# I'm gonna lose it...skin allergies



## abooot99 (Oct 23, 2006)

Hi all,
I've been on here for many yrs mostly just browsing the forums but I need to just vent a little and see if anyone else is experiancing these issues I have. 
Got my GSD as an 8 wk old pup (rescue) and he has always been an itchy scratchy large 100 # dog.

I have addressed his allergies on many many occasions. He has had allergy testing- blood and scratch skin testing only to reveal he is allergic to every environmental allergen there is. I believe I have even posted before on the specifics. Even brought him to a dermatologist....got him going on allergy shots- didn't work well after several months doing them and then found the medication Atopica to work along with baths 3x/week and a really involved skin care regimen. That was about 2.5 yrs ago. He is now 4.5 yrs old. 
I have been trying my absolute best keeping him comfortable and giving his meds. His itching was so bad that the sound of him chewing and scratching makes me INSANE. Like I get mad at him. Talk about feeling guilty. He gets occasional hot spots and lately, his meds aren't covering him as much as they used to and he is again itchy and scratchy. I have had to back off his meds a little which could be the cause of his relapse but if I gave it daily, it would honestly cost me $250/month plus his shampoo and conditioner ($50/2months) plus his grain free dog food $100/month plus what ever else...He is sucking me dry. I feel like I am going to have a mental breakdown.....PLUS today I am 4 days past due with my first baby....

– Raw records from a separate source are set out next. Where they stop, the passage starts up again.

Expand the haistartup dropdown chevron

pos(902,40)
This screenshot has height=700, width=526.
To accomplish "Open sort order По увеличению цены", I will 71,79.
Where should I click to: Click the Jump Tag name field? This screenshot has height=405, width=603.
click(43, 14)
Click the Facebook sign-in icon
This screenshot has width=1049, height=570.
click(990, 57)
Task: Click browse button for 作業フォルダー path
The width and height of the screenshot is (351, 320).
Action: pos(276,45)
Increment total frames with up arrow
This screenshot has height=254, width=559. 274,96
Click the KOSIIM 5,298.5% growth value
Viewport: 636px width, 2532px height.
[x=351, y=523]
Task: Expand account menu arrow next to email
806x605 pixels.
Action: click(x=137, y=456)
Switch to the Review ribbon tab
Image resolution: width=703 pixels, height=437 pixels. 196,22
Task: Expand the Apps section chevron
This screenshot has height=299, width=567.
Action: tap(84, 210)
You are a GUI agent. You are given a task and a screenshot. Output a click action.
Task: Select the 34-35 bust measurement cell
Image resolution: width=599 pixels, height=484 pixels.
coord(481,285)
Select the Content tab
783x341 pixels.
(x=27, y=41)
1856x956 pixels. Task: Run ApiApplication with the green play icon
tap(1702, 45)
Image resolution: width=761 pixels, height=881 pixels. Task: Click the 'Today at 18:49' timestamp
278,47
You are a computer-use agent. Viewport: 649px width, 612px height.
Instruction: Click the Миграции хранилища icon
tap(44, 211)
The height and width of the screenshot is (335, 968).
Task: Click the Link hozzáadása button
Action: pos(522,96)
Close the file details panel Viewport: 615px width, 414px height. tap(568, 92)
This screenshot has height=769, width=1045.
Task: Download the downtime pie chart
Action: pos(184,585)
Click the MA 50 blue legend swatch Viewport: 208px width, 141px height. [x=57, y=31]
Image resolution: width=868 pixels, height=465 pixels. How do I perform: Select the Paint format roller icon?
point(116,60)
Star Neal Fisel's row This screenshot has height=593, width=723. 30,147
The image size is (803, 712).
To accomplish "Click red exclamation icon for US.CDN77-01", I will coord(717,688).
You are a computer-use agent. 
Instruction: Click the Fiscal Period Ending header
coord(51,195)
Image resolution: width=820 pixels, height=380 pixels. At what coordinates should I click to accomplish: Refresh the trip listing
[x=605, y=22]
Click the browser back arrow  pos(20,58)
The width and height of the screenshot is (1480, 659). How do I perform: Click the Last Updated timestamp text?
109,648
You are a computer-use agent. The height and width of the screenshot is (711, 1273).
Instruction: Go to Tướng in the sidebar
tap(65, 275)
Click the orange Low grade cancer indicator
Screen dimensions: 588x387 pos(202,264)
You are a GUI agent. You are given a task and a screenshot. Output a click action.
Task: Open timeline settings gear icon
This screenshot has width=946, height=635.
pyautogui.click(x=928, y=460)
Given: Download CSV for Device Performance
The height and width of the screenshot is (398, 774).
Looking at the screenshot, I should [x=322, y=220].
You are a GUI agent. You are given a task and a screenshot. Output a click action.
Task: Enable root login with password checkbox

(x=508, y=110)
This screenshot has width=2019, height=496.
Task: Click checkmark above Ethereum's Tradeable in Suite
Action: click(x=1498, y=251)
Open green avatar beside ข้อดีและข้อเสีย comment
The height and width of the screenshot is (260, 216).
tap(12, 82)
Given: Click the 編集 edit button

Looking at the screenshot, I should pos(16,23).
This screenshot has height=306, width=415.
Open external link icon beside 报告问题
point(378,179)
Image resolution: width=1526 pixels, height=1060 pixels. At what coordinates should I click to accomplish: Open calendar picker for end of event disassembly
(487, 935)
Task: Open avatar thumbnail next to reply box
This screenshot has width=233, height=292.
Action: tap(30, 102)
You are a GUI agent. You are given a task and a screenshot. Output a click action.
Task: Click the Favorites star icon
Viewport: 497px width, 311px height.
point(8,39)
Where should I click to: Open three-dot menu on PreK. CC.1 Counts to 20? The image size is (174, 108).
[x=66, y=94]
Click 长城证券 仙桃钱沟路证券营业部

The dog fur is really bothering me when he itches like he's been and I just try to suck it up but really, I can't afford to up his meds, get him back to the dermatologist, etc. I just wanna cry as I feel like I've failed him.

He has literally cost me close to $10,000 in the short 4 yrs we've had him. I just need support I guess and someone that understands or can relate. Constant constant constant. I fear I won't have as much time once baby comes but obviously I will care for him the best I can. I seriously know no one else that has ever done this much for their dogs but I can't let him suffer....I want him to be comfortable and I want to enjoy him but his health has really taken a toll on that...Sorry to carry on....


----------



## DHau (Feb 24, 2007)

Amanda, I am in the same situation. Tried the same meds as you, but came to the conclusion maybe we should try and live with it because the meds can make things worse. Unfortunately, we end up with staph and ear infections if we aren't dilligent with the benedryl.

I noticed that our dog was fine with the allergies all summer but when October came around, it became worse. What's blooming in October/November? lol. 

All we can do is make the dog as comfy as long as they are in our care.


----------



## Kelly's Buddy (Nov 15, 2010)

I'm sorry to hear of your troubles. I hope you can find some peace, maybe put off any major decisions until after the baby. The stress can't be good for you.

Take care.


----------



## LisaT (Feb 7, 2005)

abooot99 said:


> .... I seriously know no one else that has ever done this much for their dogs but I can't let him suffer....I want him to be comfortable and I want to enjoy him but his health has really taken a toll on that...Sorry to carry on....


I think that you might be surprised at the number of people that have done as much, and sometimes more, for their dogs. You are not alone.

These allergies are very frustrating.

Personally, I don't think dogs with these severe allergies are managed well with conventional care. Home-prepared diets and careful immune support are the best way to attack the problem.


----------



## Verivus (Nov 7, 2010)

I'm not saying this will cure his itching, but I know a few people who had very itchy dogs who switched to raw feeding after trying a LOT of vet recommended options and the itching stopped or got a lot better. Just an option you may want to keep in mind.


----------



## LisaT (Feb 7, 2005)

abooot99 said:


> Hi there,
> To keep this short, my 2.5 yr old male GSD is allergic to feathers, dustmites, storage mites, tobbacco, molds, grasses, weeds, trees (pine/birch trees -go figure I live in NH).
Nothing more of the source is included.